En el Donbás, aves han comenzado a construir nidos con cables de fibra óptica abandonados por drones militares. Este fenómeno revela nuevas amenazas ambientales y muestra cómo la tecnología bélica altera la vida silvestre.
Un nido caído de un árbol en la región del Donbás, en Ucrania, ha puesto de manifiesto una consecuencia inesperada de la guerra: las aves locales están utilizando cables de fibra óptica, restos de drones militares, para construir sus refugios. La imagen, difundida por la activista Olena Tregub y documentada por Oleh Malchenko, ilustra cómo la presencia de tecnología bélica está modificando el comportamiento de la fauna en zonas de conflicto.

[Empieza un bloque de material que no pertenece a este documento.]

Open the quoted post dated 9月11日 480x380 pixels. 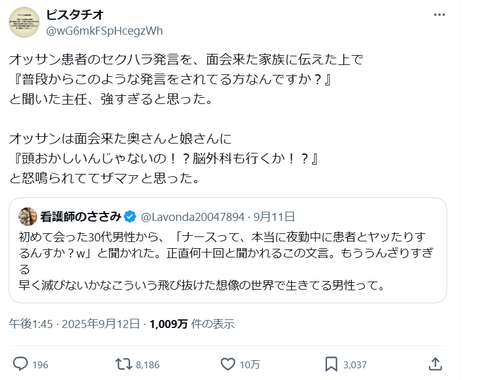click(x=274, y=217)
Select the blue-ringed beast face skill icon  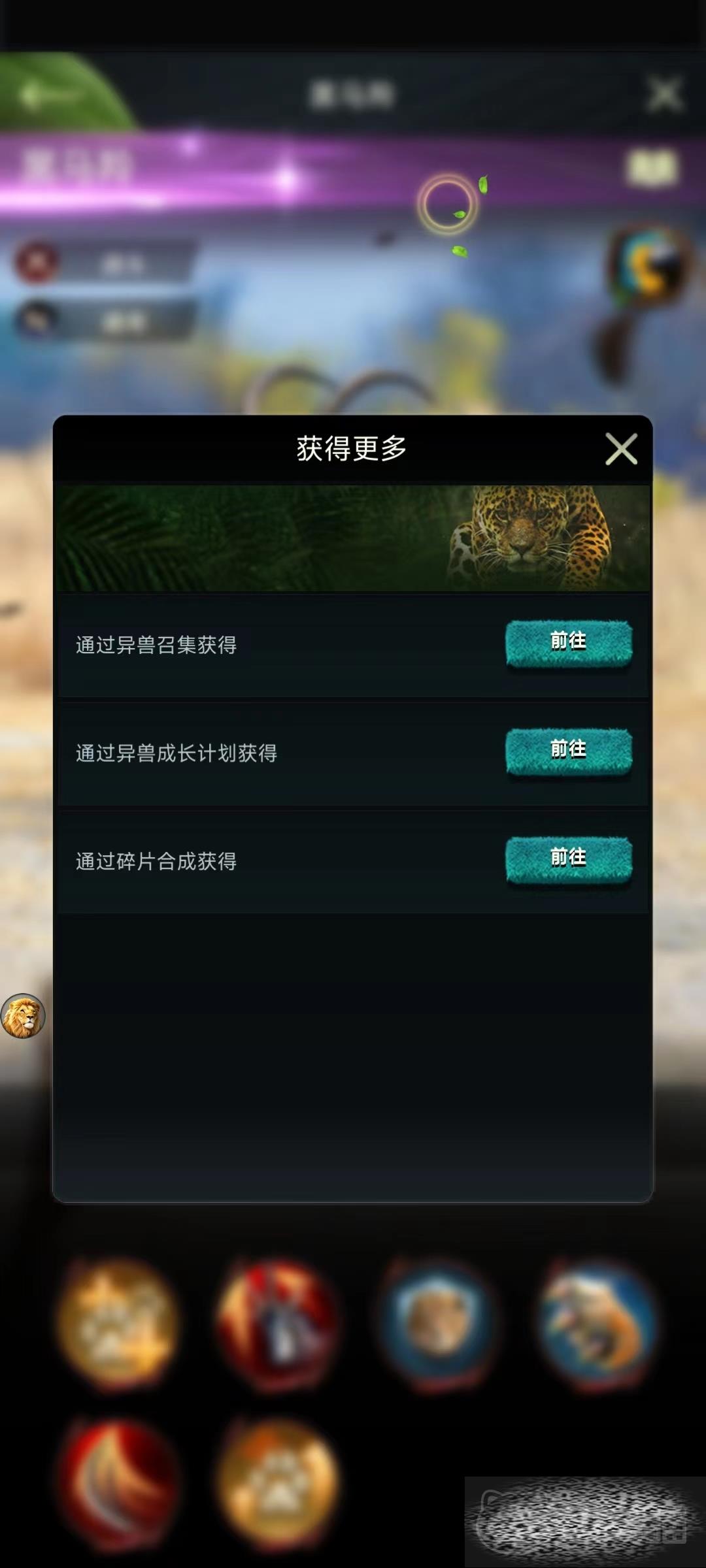[438, 1326]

Según The Jerusalem Post, el hallazgo no es un caso aislado. Soldados ucranianos han detectado nidos similares cerca del frente, donde los cables de fibra óptica se acumulan en árboles, campos y trincheras. Estos filamentos, empleados por drones de ataque para sortear las interferencias de la guerra electrónica, quedan esparcidos tras cada misión y rara vez se recuperan, especialmente en áreas sometidas a bombardeos o incendios.
Material inesperado
Para las aves, la fibra óptica representa un material ligero, flexible y resistente, fácil de entrelazar con ramas y hierba seca. Sin embargo, a diferencia de los elementos naturales, estos cables provienen de bobinas que pueden alcanzar hasta 41 kilómetros, según el Observatorio de Conflicto y Medioambiente. En el frente ucraniano, que se extiende a lo largo de unos 1.200 kilómetros, la acumulación de estos residuos es cada vez más visible.
Investigadores del Museo de la Guerra de Kyiv han comenzado a analizar estos nidos para identificar las especies que los construyen y evaluar el impacto de la contaminación tecnológica en la biodiversidad local.
Riesgos ambientales
El uso de fibra óptica en los nidos no solo tiene un valor simbólico, sino que plantea riesgos concretos. Un análisis de la Unión de Ornitólogos Británicos, firmado por Leon Moreland de CEOBS, advierte que estos cables pueden provocar enredos fatales en aves, murciélagos y pequeños mamíferos. El problema recuerda al de las redes de pesca abandonadas en el mar: los animales pueden quedar atrapados, sufrir heridas o incluso morir por asfixia.
La composición de los cables agrava la situación. Fabricados con polimetilmetacrilato y recubrimientos de fluoropolímeros, estos materiales pueden generar microplásticos al degradarse y persistir en el entorno durante siglos. En Ucrania, muchos de estos filamentos cuelgan de árboles o se extienden por campos y caminos, aumentando el riesgo de accidentes para la fauna y dificultando la recuperación de los ecosistemas.
Impacto en el territorio
La contaminación por fibra óptica no solo afecta a la vida silvestre. Los cables abandonados pueden obstaculizar la restauración de tierras agrícolas y forestales, así como complicar las labores de desminado tras el conflicto. Según CEOBS, estos residuos pueden enredarse en maquinaria, vehículos y herramientas, ralentizando los trabajos de limpieza y recuperación.
El fenómeno evidencia cómo la tecnología militar deja una huella persistente en el paisaje, más allá del daño inmediato de los combates. Los drones guiados por cable han proliferado porque son menos vulnerables a las interferencias electrónicas, pero cada operación deja tras de sí kilómetros de residuos difíciles de gestionar.
Contexto y precedentes
La adaptación de las aves a los materiales disponibles es una muestra de resiliencia, pero también una señal de alerta sobre los efectos a largo plazo de la guerra en el medioambiente. Casos recientes, como el daño causado por drones al sarcófago de Chernóbil, han puesto en primer plano el impacto de la tecnología militar en zonas sensibles (más detalles sobre incidentes recientes en infraestructuras críticas).
Expertos en conservación subrayan que la gestión de estos residuos será un reto clave para la recuperación de Ucrania tras el conflicto. La presencia de materiales sintéticos en el entorno natural puede alterar cadenas tróficas, afectar la salud de especies protegidas y complicar la restauración de hábitats. El caso de los nidos en el Donbás es solo una de las muchas formas en que la guerra está dejando cicatrices invisibles, pero duraderas, en el paisaje y la vida silvestre.